C(config)# vrf context management

C(config-vrf)# ip route 0.0.0.0/0 10.1.0.1

The issue appears to be that you've configured the default route in the Management VRF but you're pinging from outside of the Management VRF. Therefore, you're pings are failing.

If you want to set up a default route for VLANs100 & 200, you'll need to configure the default route in the main routing table. e.g:

C(config)# ip route 0.0.0.0/0 10.1.0.1

Note how I did not specify the management VRF before issuing the above command.

0

https://supportforums.cisco.com/discussion/12918911/nexus-default-gateway

NAT generally doesn't like "any" as the source IP addresses.

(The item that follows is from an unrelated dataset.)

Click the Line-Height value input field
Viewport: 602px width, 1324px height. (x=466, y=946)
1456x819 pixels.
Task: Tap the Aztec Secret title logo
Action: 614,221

Try modifying any to 10.0.0.0 0.0.1.255.

I tend to use extended ACLs with any as the destination IP addresses, which NAT is fine with, but then you would need to update your NAT statement as well.

By the way, are you happy with setting up the management port or do you want to try the SVI? It may not make a difference but I have seen it not work many times with that.

For your Nexus switches, can you pick one of the SVIs on the Nexus and shut the other down? Then:

int vlan <x>
management

ip route 0.0.0.0/0 vlan <x> <router subinterface IP for vlan x>

don't put the default route in the management VRF.

I'm not sure whether technically this makes it L3 from a Nexus perspective, but as long as the client's default gateways are the router subinterface IP addresses, it shouldn't matter.

Like I say, I have not used Nexus, so it may not help, but it's worth a try.